Page:
— Begin —

Re: franny and zooey [authorial intent, etc.]

From: L. Manning Vines <>
Date: Sun Feb 02 2003 - 01:12:55 EST

This is about ten days late, I think. Sorry about that. I'm behind (as
usual) in my in-box, and I put this off because it was so minor. If it were
less minor I think I would have responded sooner or would not be responding
at all, favoring letting it finally go. There're just two things:

First, Jim said:
<< I've said sincerely generous things about your abilities in the past, and
sincerely not so generous things about my own habits. If you don't find
_those_ in the archives, then the facts being presented your last post are a
bit too selective to be trustworthy. >>

[In case it's already been forgotten, the facts mentioned are those I posted
that I had weaned from spending time in the archives, concerning nastiness
and what I took to be trends of nastiness stretching into the relatively
distant past, and my own trend of becoming less diplomatic about it -- these
"facts" were posted for sake of demonstrating that the change was a gradual
decay of my diplomacy in interactions with Jim rather than the much more
grim change in my character that Jim suggested.]

I did find something like that in the archives (and have hazy memories of it
even without the archive). I thought they weren't relevant, though, because
I was only talking about one specific trend in one specific sort of
argument -- this trend stretching back to an argument that followed from the
first time I entered any discussion on this list. I was only talking about
what I thought was pertinent to that specific trend, and the things like
what you mention (at least all of them that I found or remember) when seen
in light of the rest didn't seem to me to be worth inclusion. A more
thorough analysis, which would include those instances, would have been far
beyond the scope of the measly paragraph or so that I meant to devote to it.

— End —

Data records:
— Begin —

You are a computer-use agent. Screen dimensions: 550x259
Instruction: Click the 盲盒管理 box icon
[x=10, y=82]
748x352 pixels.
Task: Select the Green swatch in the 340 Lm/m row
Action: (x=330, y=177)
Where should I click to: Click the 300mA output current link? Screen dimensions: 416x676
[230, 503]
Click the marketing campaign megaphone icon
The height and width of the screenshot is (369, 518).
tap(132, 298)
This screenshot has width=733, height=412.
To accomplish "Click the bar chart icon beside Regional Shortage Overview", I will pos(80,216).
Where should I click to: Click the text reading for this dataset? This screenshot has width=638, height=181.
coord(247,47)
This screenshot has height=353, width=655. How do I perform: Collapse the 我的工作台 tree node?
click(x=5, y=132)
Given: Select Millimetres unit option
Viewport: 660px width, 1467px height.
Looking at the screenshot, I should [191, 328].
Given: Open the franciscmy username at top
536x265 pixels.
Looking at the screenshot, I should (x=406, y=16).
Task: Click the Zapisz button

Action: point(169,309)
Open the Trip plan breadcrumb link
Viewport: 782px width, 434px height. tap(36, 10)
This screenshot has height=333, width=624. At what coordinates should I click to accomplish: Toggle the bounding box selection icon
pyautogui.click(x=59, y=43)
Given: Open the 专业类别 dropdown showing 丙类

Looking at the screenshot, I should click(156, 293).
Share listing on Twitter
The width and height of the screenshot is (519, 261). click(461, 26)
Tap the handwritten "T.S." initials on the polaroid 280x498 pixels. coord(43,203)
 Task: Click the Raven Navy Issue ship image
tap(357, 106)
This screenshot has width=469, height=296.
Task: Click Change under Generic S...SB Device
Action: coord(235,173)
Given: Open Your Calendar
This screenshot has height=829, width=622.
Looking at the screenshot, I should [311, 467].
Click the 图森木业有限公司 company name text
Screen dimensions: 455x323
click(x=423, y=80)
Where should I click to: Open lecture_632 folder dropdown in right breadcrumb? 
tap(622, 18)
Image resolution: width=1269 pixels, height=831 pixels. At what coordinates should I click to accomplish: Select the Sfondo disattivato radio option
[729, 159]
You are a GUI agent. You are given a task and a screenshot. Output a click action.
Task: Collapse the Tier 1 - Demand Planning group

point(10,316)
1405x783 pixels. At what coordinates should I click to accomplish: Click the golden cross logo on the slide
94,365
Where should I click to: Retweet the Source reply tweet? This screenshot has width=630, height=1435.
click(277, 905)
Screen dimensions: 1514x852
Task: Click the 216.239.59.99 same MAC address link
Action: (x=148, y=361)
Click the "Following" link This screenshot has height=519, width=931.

— End —

Written request 1:
Please list every phrase in the post that is set inside round parentheses.
Written request 2:
Proceed with the post from the point where it stops.

Expected output 1:
- as usual
- and have hazy memories of it even without the archive
- at least all of them that I found or remember

Expected output 2:
And lastly, Jim said:
<< [. . .] I'll limit myself to a repetition of two pertinent points:

1. I agree with you that there is such a thing as a stable human nature
that exists across times and cultures; i.e., we all experience rage,
maybe even for _some_similar reasons.

2. I disagree that we all understand that human nature in the same way
across time and culture. Assuming continuity of thought from Homer's
time to now about any individual facet of human nature can lead to
careless mistakes...or it can lead you in the right direction. I don't
think we can know without detailed study. >>

I'm glad that you agree with (1). Regarding (2), that doesn't really
constitute disagreement since I don't quite think that we all understand
human nature the same way across time and culture, either. My stance there
is only that there is no way of understanding human nature at one time or in
one culture that is fundamentally impossible at some other time or in some
other culture. So though we might understand something of human nature in a
very different way than did somebody far in time or space, and though in
some cases knowledge of how they understood something might be
irrecoverable, in my view, it is yet not impossible on principle for us to
come to understand the way they did. We might not ultimately prefer it, and
in some cases it might be impossible practically, but my belief is merely
that it is not impossible on principle.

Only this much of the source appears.